We know that the following property conditional expectation holds, assuming $\mathbb E[|X|]<\infty$:
$\mathbb E\left( {\mathbb E\left( {X|Y} \right)} \right) = \mathbb E(X)$
Could anyone give me some intuition into this? why when we take the expected value again, knowing the random variable Y will not affect the expected value of X.
The intuition - meaning let's forget about rigor and probability spaces for a second, and just develop a mental cartoon picture of the concept - is actually quite straightforward:
Inside the LHS of the equation $\mathbb E\left( {\mathbb E\left( {X|Y} \right)} \right) = \mathbb E(X)$ we find $\color{blue}{\mathbb E\left( {X|Y} \right)},$ which conditions the expectation of the random variable $X$ on the value of the random variable $Y.$ As such, $ {\mathbb E\left( {X|Y} \right)}$ is actually a random variable, and a function of $Y.$ It is not a number, but a measurable function ${\mathbb E\left( {X|Y} \right)}:Y \to \mathbb R.$ As you slide across the domain of $Y,$ the expectation of $X$ changes, provided they are dependent.
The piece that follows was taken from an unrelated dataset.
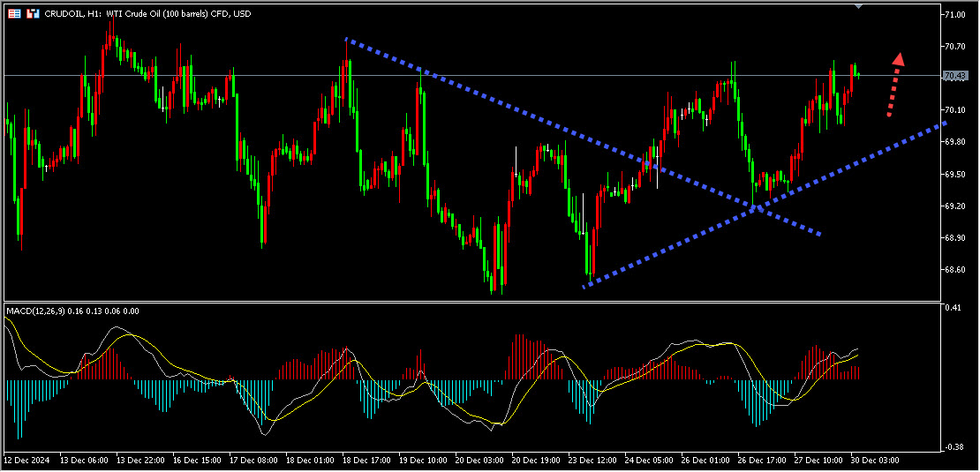
Task: Click the 69.80 price scale label
Action: pyautogui.click(x=955, y=142)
But this expression $\color{blue}{\mathbb E\left( {X|Y} \right)}$ is further enclosed within the operator $ {\mathbb E\left( \cdot \right)},$ which means that we are actually looking for the expectation (weighted mean value) across all values of $Y.$ In doing so, we are essentially integrating, and making the individual values of $Y$ irrelevant.
Pictorially,
Again, just an intuition!
I don't know if these diagrams will be of any use to you. I find it useful to think of conditioning as putting a transparency over the sample space.
Let $X_1, X_2$ be two fair, independent coinflips. Denote the outcome of heads by $0$ and the outcome of tails by $1$. Let $S = X_1 + X_2$. The sample space $\Omega$ has four points: $\{(0,0), (0,1), (1,0), (1,1)\} = \{\omega_1, \omega_2, \omega_3, \omega_4\}$, :
First consider the inner conditional expectation, $Z = E[S | X_2]$. Note that $Z$ is a random variable: for each $\omega \in \Omega$, $Z(\omega)$ is a real number. It's simply that $Z(\omega)$ is constant on the sets $X_2^{-1}(\{0\}) = \{(0,0), (1,0)\} = \{\omega_1, \omega_3\}$ and $X_2^{-1}(\{1\}) = \{(0,1),(1,1)\} = \{\omega_2, \omega_4\}.$ In diagram format,
What is the constant value of $Z$ when $X_2 = 0$? It is the conditional probability of $S$ given $X_2 = 0$, which is an average over the $\omega$'s in the set $\{\omega : X_2(\omega) = 0\}$:
$$E[S | X_2](\omega_1) = E[S|X_2](\omega_3) = 0.5.$$
Similarly,
$$E[S | X_2](\omega_2) = E[S|X_2](\omega_4) = 1.5.$$
Now what happens when you do $E[E[S|X_2]]$? You average again. The rule $E[E[S|X_2]] = E[S]$ can be (roughly) read as "the average of the partial averages is the full average".